Hip hop videos are always an embodiment of street life. Street life is the opposite of someone having all he needs to succeed. Thug life is when you have nothing, and succeed, when you have overcome all obstacles to reach your aim. The Tebatusobola video brings back that aspect of Thug life, packaged in a way that makes it appealing to the general market, as a route to social consciousness.
To bring out the message in the audio, the video features a young boy who is denied a chance to feature in this ghetto football competition. He is dismissed as lacking ability and talent to make it to any of the teams, and thus forced to watch them play from the sidelines. When he finally thinks the chance has come, little boy is shocked to learn otherwise. With anger, he throws away the ball and goes off betrayed, dejected and waits for the moment to showcase his best.
In a world of decency, the concept of a decent rapper is the trend and 1Der-JR plays that to perfection. No images of money being splashed, girls dancing dirty or drugs and swanky rides.
In the world of locations, Tebatusobola moves from dingy buildings littered with writings, dusty playfields, to scenes in a bachelor pad and a basement workshop of sorts.
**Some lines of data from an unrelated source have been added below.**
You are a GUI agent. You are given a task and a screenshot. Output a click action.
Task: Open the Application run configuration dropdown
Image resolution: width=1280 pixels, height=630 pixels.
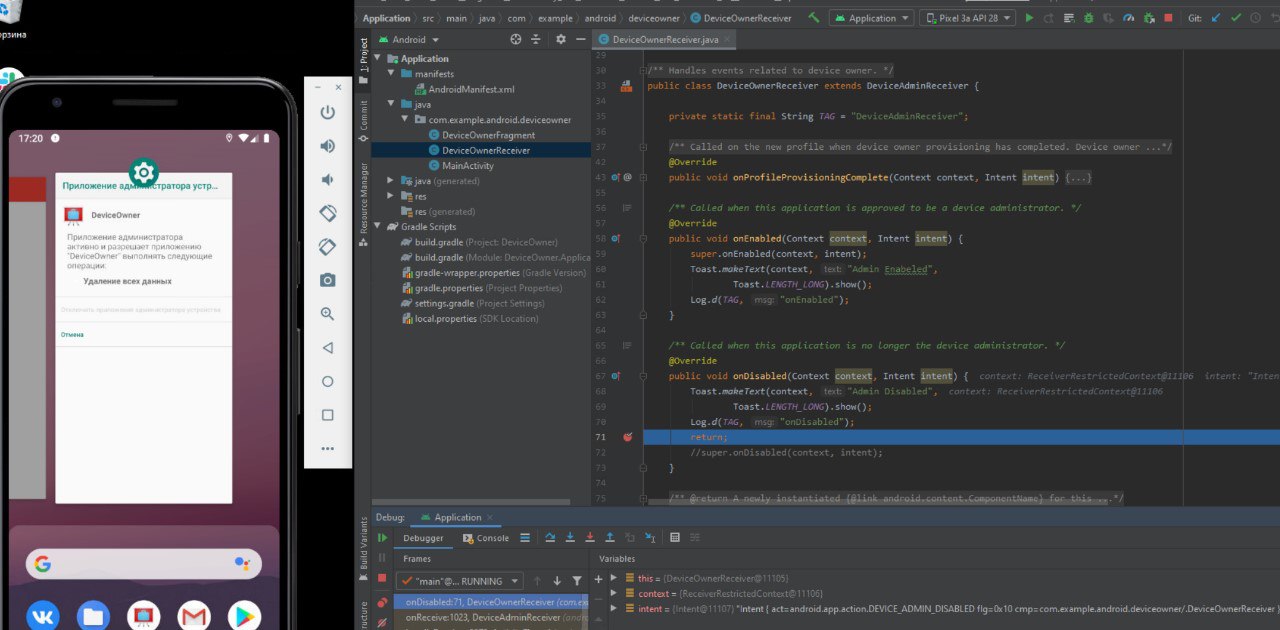871,18
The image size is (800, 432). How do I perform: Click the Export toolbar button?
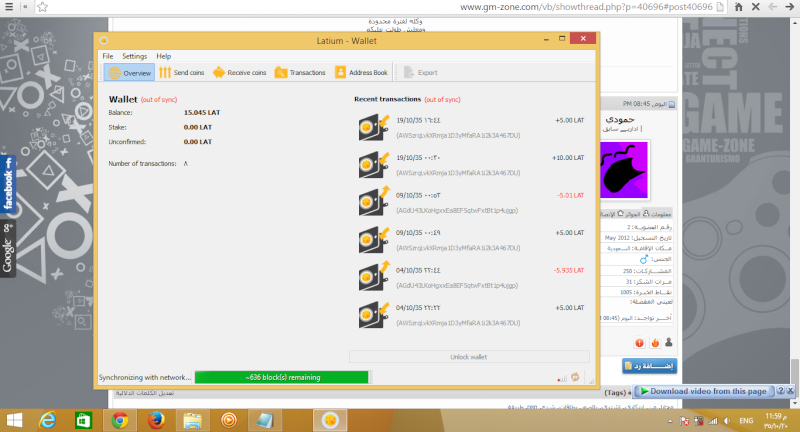[419, 73]
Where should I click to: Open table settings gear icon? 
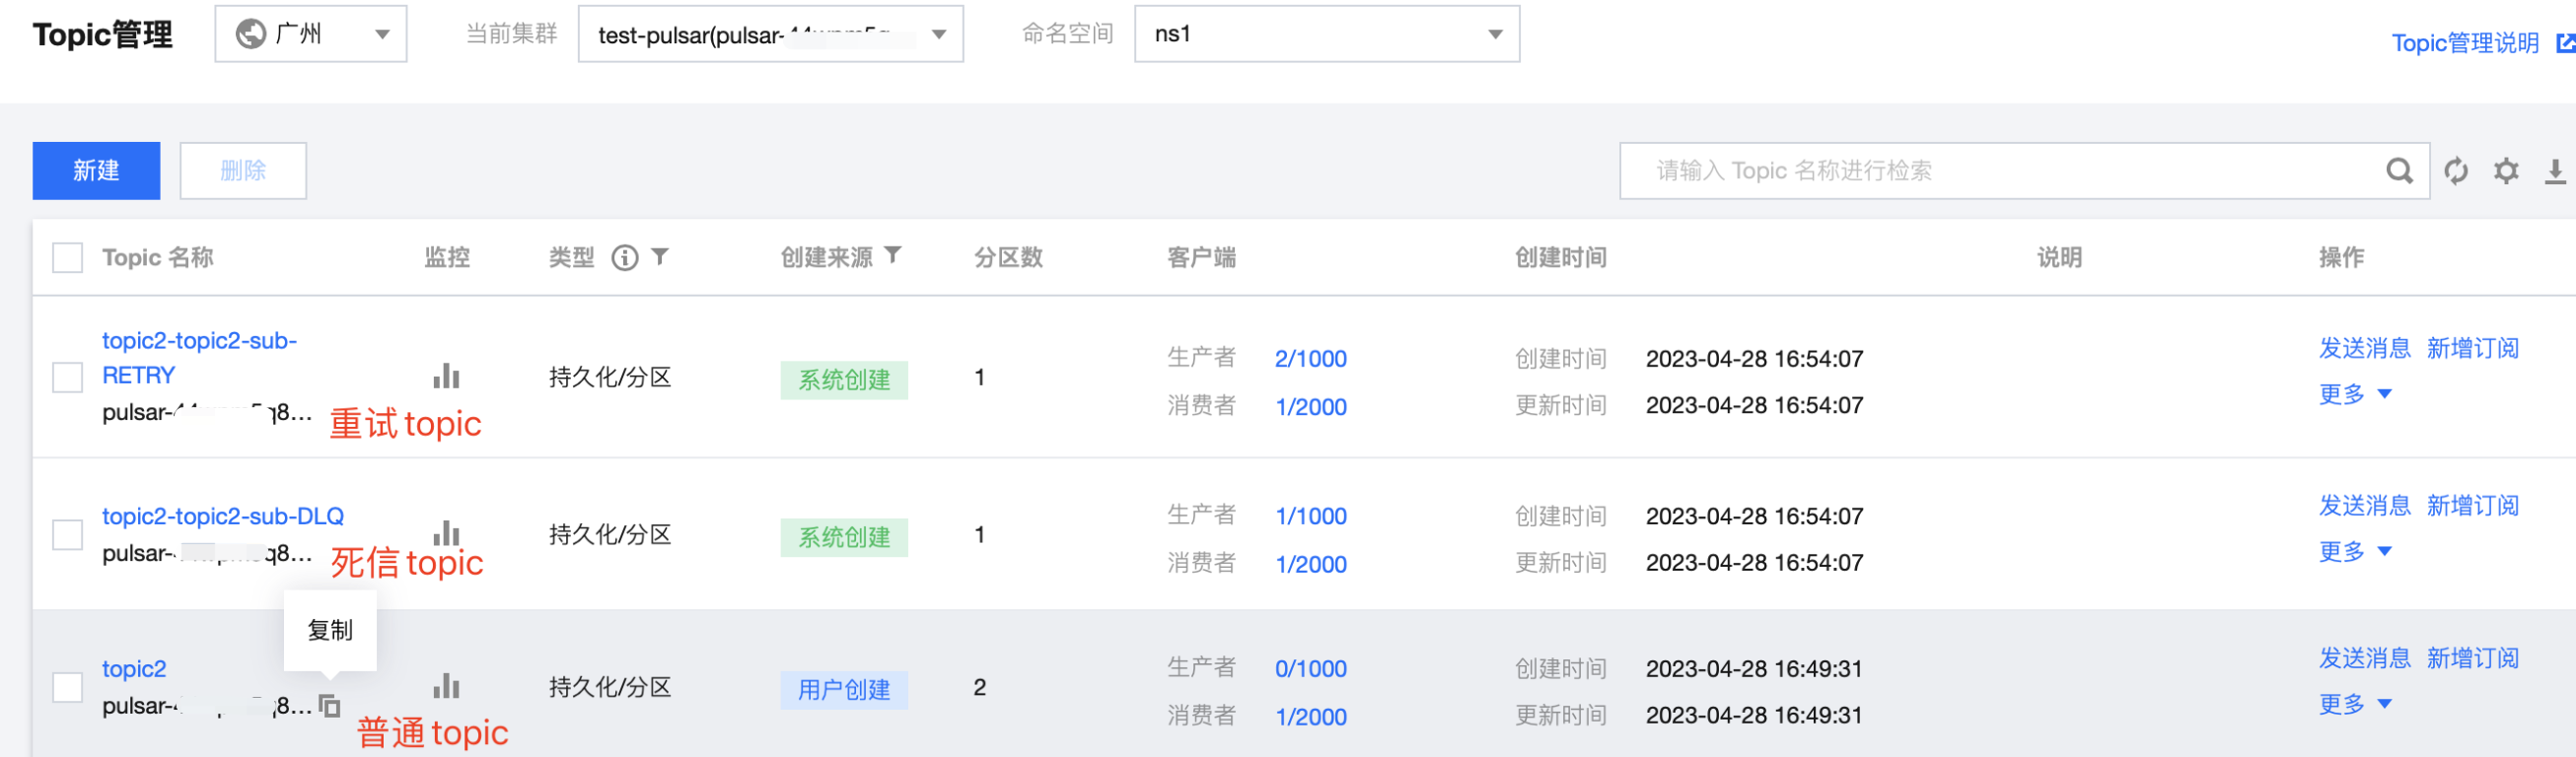[2506, 171]
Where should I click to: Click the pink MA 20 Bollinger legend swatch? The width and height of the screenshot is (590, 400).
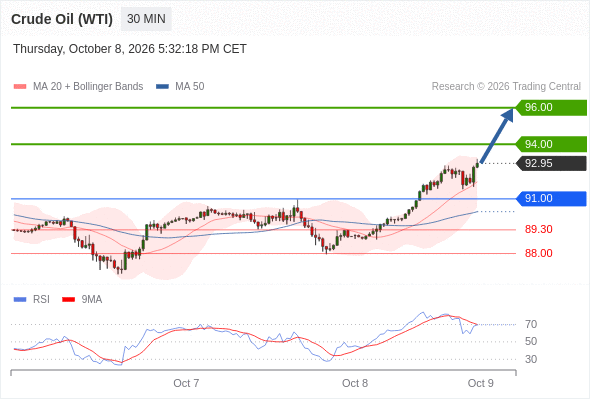20,87
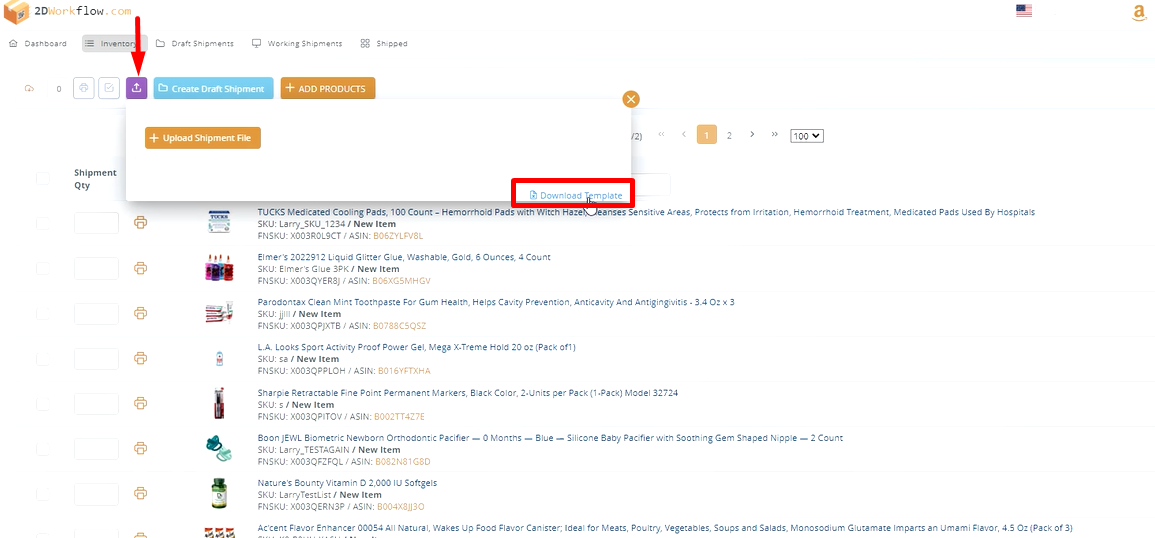Toggle the select-all checkbox in table header
Screen dimensions: 1155x538
click(43, 179)
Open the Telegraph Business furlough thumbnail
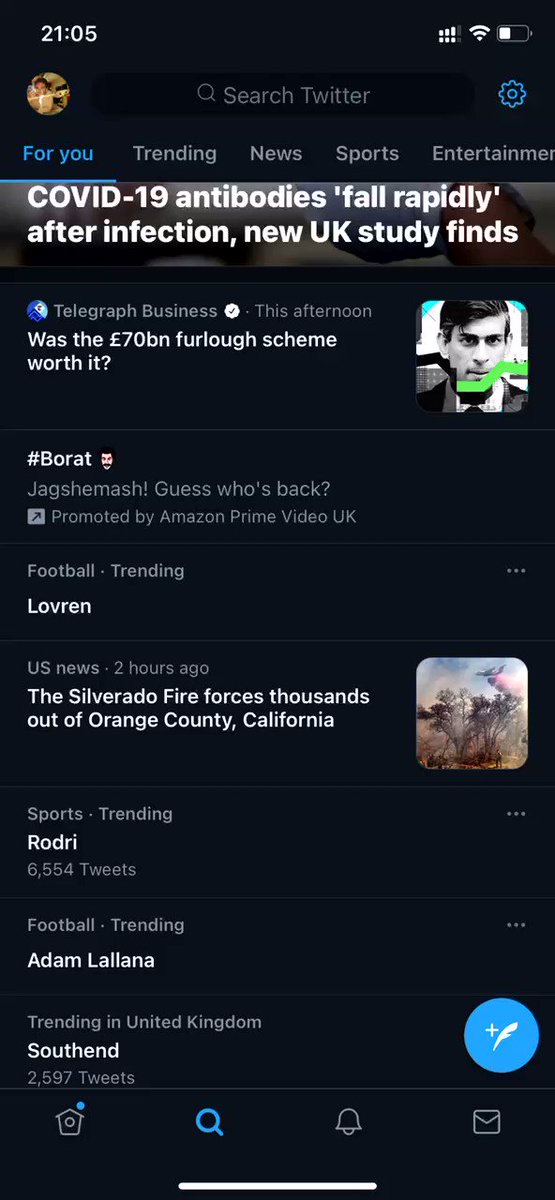 (x=472, y=356)
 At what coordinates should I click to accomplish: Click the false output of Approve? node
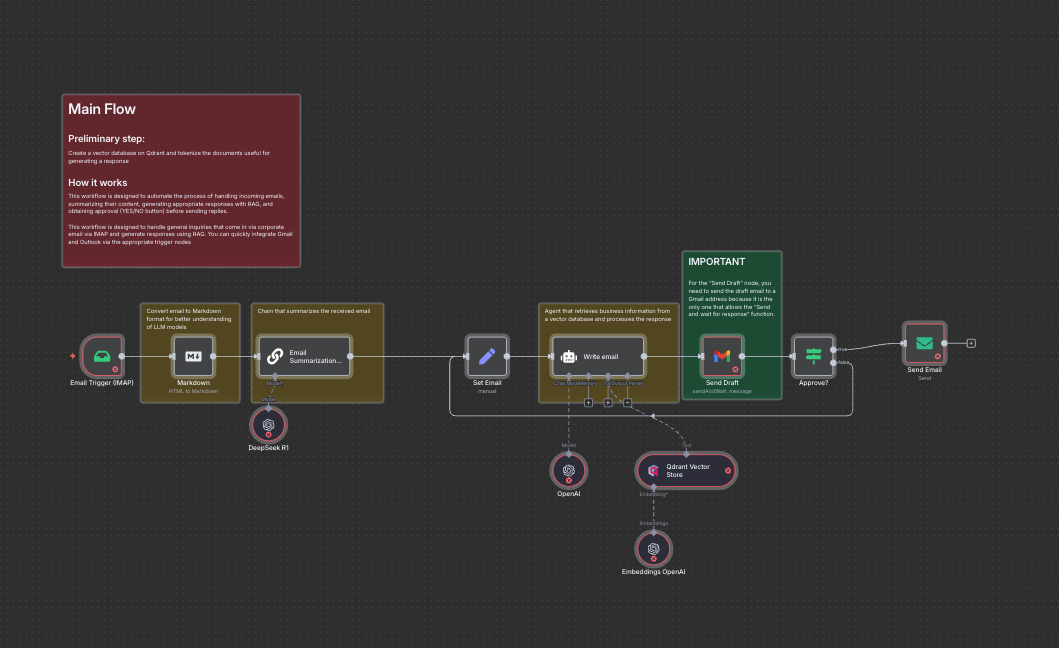tap(835, 362)
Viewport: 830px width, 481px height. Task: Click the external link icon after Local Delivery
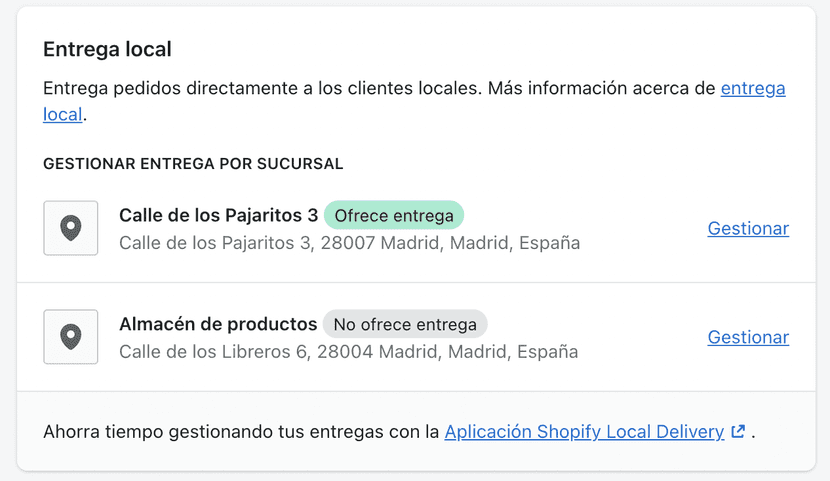[738, 432]
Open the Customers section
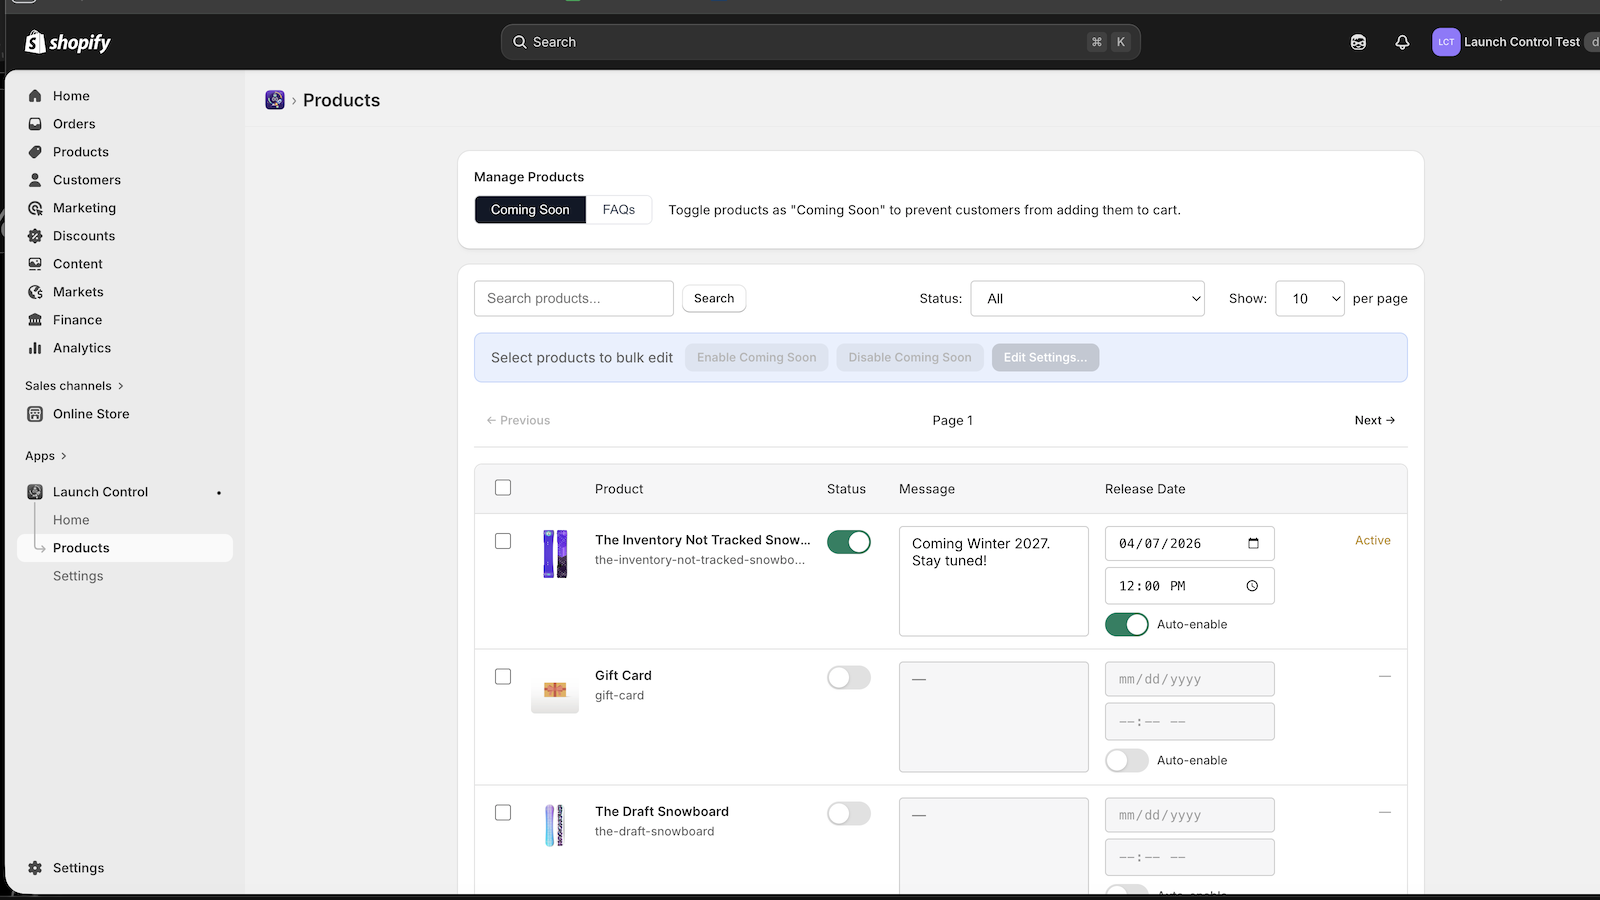 click(86, 180)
The video makes a combination of all these locations, each to communicate the same message while reaching out to different audiences. Thus, the video locations are something every viewer can identify with as different aspects or stages of their lives.
This video should only be faulted on the front of keeping the arm-swinging crew of Salim Segawa and others in the background. They could have done better with extreme close-up shots.